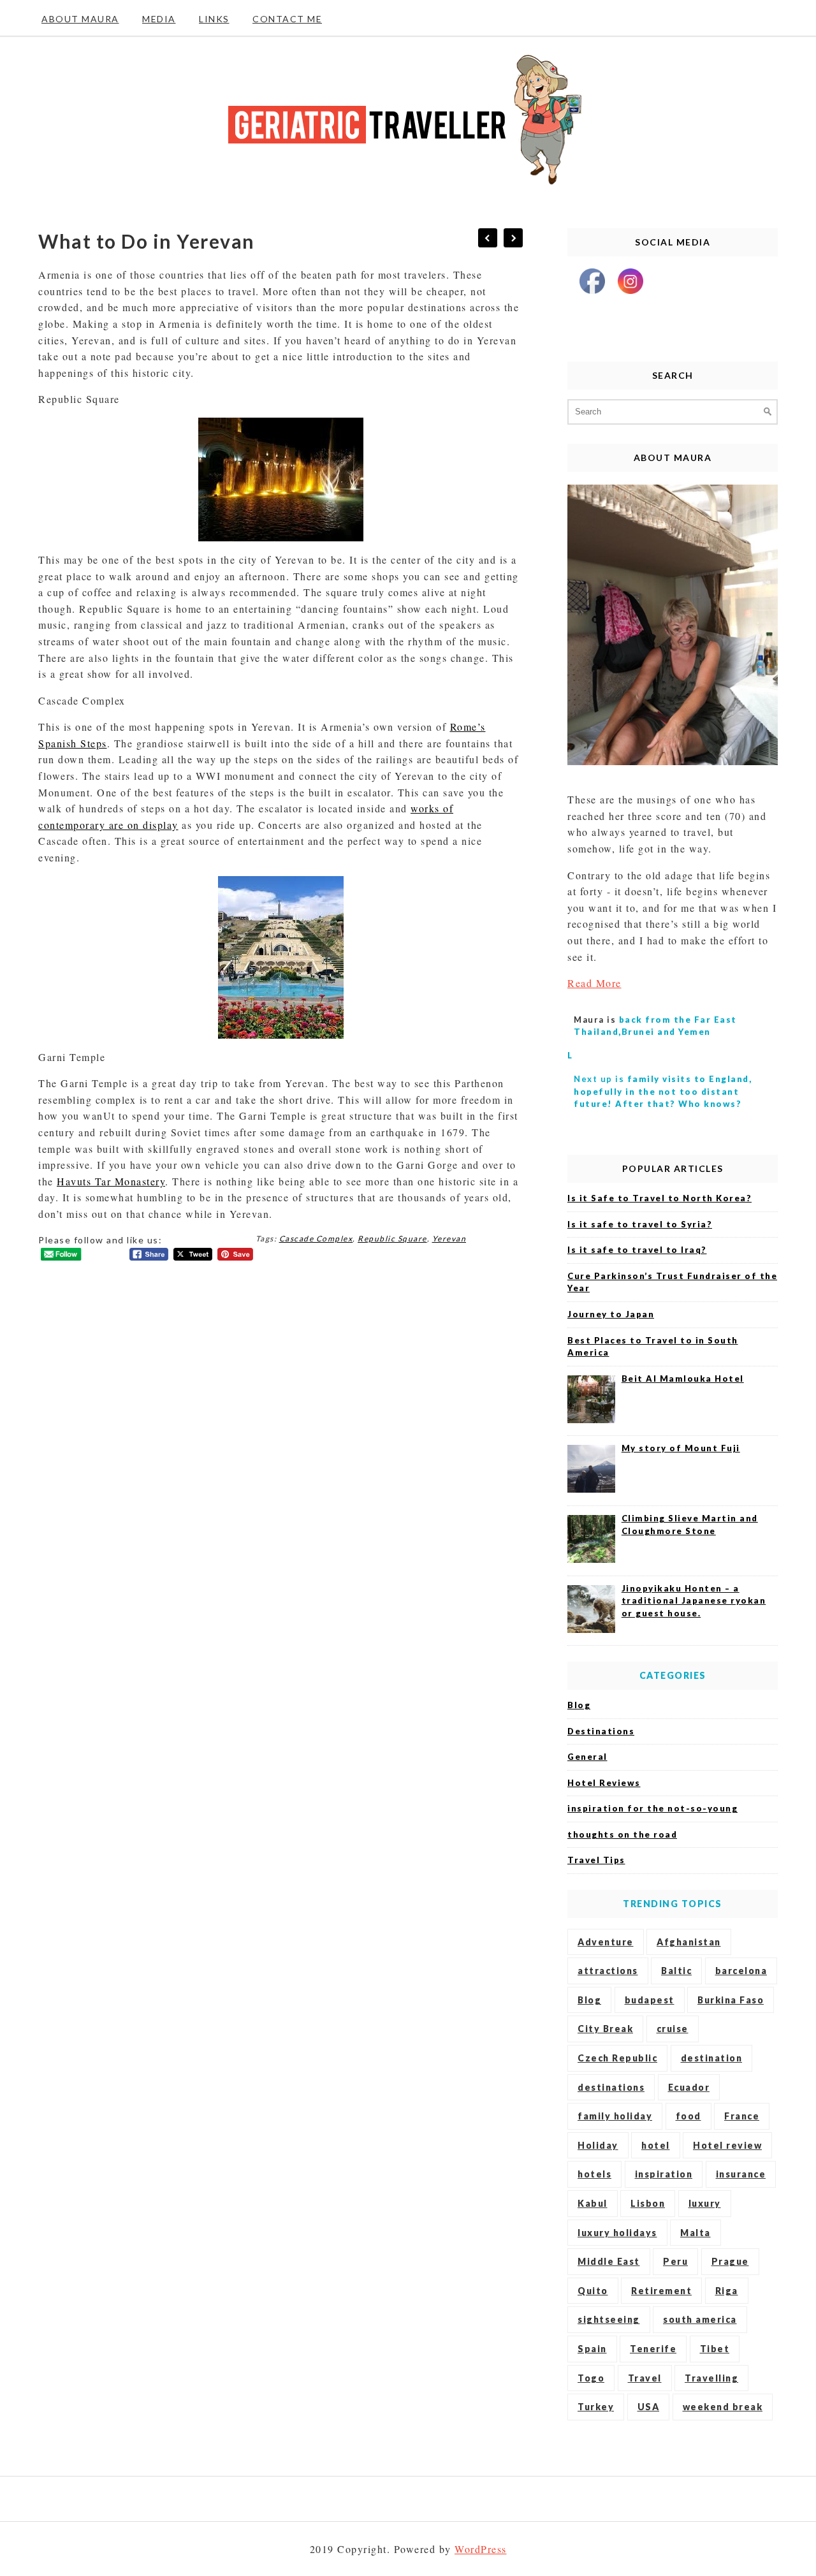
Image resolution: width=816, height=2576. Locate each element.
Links (214, 18)
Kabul (593, 2203)
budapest (649, 1999)
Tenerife (653, 2348)
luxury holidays (617, 2232)
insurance (741, 2174)
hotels (594, 2174)
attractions (608, 1970)
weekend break (723, 2406)
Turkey (596, 2406)
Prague (730, 2261)
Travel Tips (596, 1860)
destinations (611, 2087)
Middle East (609, 2261)
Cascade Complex (316, 1238)
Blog (578, 1705)
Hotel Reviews (604, 1783)
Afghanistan (689, 1941)
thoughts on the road (622, 1834)
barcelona (741, 1970)
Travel (645, 2378)
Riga (726, 2290)
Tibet (715, 2348)
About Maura (80, 18)
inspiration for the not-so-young (652, 1808)
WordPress (481, 2549)
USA (649, 2406)
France (741, 2116)
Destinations (600, 1731)
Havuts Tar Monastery (111, 1181)
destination (712, 2058)
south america (700, 2319)
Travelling (711, 2378)
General (587, 1757)
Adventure (606, 1941)
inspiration (664, 2174)
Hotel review (727, 2145)
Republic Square (392, 1238)
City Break (605, 2028)
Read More (594, 983)
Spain (592, 2348)
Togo (591, 2378)
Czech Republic (617, 2058)
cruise (672, 2028)
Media (159, 18)
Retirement (661, 2290)
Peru (675, 2261)
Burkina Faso (730, 1999)
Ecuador (689, 2087)
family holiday (615, 2116)
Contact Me (287, 18)
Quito (593, 2290)
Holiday (598, 2145)
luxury (704, 2203)
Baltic (676, 1970)
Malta (695, 2232)
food (688, 2116)
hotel (655, 2145)
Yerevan (449, 1238)
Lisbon (647, 2203)
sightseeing (609, 2319)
----
• Problem requirements: Search the entries for the line holding "Czech Republic (617, 2058)". Return that line and the ones after it through the last, exactly.

• Solution for this exercise:
Czech Republic (617, 2058)
cruise (672, 2028)
Media (159, 18)
Retirement (661, 2290)
Peru (675, 2261)
Burkina Faso (730, 1999)
Ecuador (689, 2087)
family holiday (615, 2116)
Contact Me (287, 18)
Quito (593, 2290)
Holiday (598, 2145)
luxury (704, 2203)
Baltic (676, 1970)
Malta (695, 2232)
food (688, 2116)
hotel (655, 2145)
Yerevan (449, 1238)
Lisbon (647, 2203)
sightseeing (609, 2319)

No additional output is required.